My process building the plugin

Checking if there is an existing plugin

Tried to search the web and didn’t find anything that does it.

Similar projects:
  • Simple Embed - Might have worked but repo is archived, isn’t in Obsidian’s plugin directory, and couldn’t get it to work even after downloading it.
  • Obsidian Link Embed - Partly worked. It converts the link into title, thumbnail and description. Similar to Twitter/Discord. It also takes quite a while since it’s using a third-party API to get the info. Might be more useful than my plugin if you want to view it offline but I want to embed the website’s content. So this doesn’t work for me.

Starting to build the project

Since this my first plugin I made, and I just started Obsidian, I had a lot to learn. Spend quite a long time just reading the documentation.

Then I created the GitHub repo on 5th March 2024.

Surprisingly got the MVP working pretty fast, mostly thanks to Obsidian’s simple API on the docs and my previous experience in web development.
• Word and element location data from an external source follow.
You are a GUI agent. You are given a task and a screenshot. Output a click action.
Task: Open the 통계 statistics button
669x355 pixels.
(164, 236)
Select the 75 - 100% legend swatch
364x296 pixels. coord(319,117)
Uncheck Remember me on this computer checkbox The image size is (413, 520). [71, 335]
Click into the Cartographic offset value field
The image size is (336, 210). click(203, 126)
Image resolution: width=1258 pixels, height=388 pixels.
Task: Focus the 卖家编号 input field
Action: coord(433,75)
Replacing the url to embed

Learnt that many of the popular websites like YouTube, Twitter, CodePen, has unique urls to indicate that it should be embedded. This removes other elements like header, footer and any other element that isn’t the main content. I also learnt basic Regex to identify which websites to embed and how to get the related info (like post id) from the url to transform the url to the embedded version.

Problems with resizing

Many websites either:

  • Change their own content layout based on the space their are given like YouTube and Spotify.
  • Provide scripts to help to resize and do other processing. Example: Twitter
  • Put the size in the html the user copies. Example: Reddit

Since none of these can be done in Obsidian for websites that need to be resized dynamically (Twitter and Reddit for example), I had to find another way. Tried searching and all solutions had the same problem: websites not allowing to get the size due to CORS. Some solutions required an external server to prerender the content and get the content, but I can’t do it Obsidian. Or I can make my own server and make an API call to it, but it was a lot of work.
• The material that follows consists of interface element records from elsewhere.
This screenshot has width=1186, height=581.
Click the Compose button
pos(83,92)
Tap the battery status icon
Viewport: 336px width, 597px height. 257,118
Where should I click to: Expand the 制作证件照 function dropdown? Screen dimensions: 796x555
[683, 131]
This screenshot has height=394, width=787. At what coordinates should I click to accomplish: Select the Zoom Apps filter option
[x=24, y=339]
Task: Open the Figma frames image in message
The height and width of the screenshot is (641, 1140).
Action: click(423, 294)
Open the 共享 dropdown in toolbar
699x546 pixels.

Eventually I was trying to various methods and one of them required sending messages and listening to them. To my surprise, I saw Twitter sending it’s own message to resize, with the width, height and tweet id. I quickly used that info and it worked!
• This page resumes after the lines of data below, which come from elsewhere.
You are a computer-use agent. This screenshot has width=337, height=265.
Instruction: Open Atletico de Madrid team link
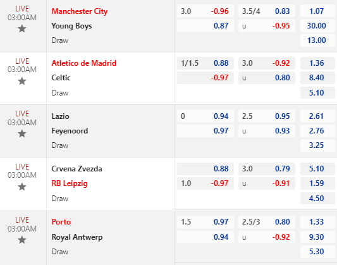[x=84, y=63]
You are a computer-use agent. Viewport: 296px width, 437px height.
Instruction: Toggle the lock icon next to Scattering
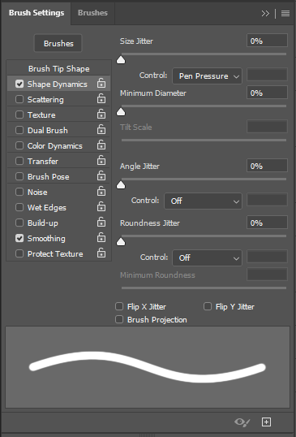(101, 99)
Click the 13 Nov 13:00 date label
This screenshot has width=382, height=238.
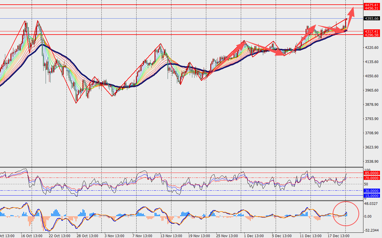[x=171, y=236]

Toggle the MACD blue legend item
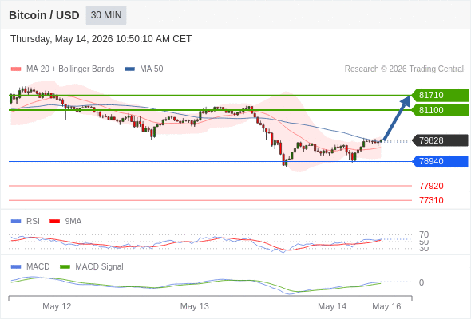(30, 266)
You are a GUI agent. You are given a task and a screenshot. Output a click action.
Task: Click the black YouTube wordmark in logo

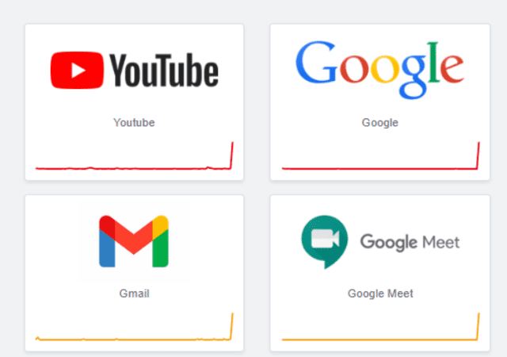click(164, 71)
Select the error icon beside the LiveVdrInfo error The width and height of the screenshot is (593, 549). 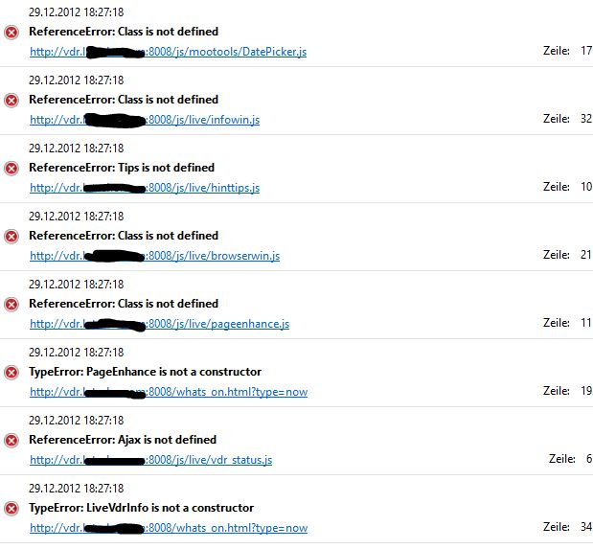11,509
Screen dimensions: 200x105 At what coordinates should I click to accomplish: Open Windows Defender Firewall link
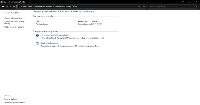(x=15, y=102)
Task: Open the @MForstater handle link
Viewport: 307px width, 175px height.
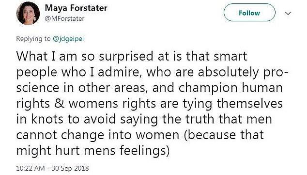Action: (64, 18)
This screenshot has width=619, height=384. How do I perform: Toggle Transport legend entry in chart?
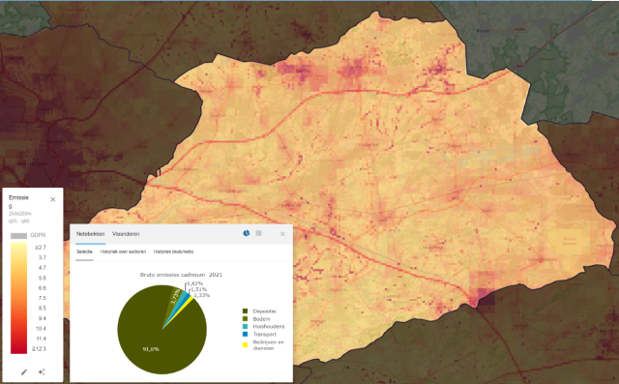click(259, 334)
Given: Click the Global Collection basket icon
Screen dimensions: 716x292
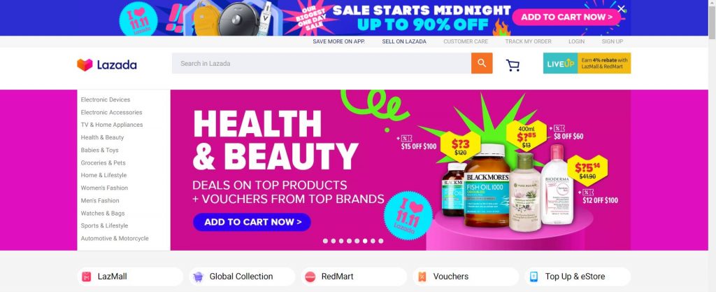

Later found out that it doesn’t work for Reddit when there are multiple posts since there isn’t any id sent in the resize message. To partly “fix” it:

  • Embeds are loaded lazily
  • Only set the size if it doesn’t have a size.

This doesn’t really solve it when the embeds are close together but at least it solves when the embed don’t appear together in the same viewport.

Implementing Live Preview

All the work done above only works on Reading Mode and not Live Preview - Documentation. Basically, Reading Mode shows the fully rendered HTML and the user can’t edit while Live Preview shows the HTML but the user can edit.

Obsidian uses a different system, Editor Extensions, for Live Preview. It uses CodeMirror as a base. This results in the information I’m required to understand to greatly increase as I needed to learn CodeMirror too. Personally, I Obsidian’s documentation on Editor Extensions is very little and the community devs using Editor Extensions is small. But I would eventually implement it through a lot of searching and asking the Discord.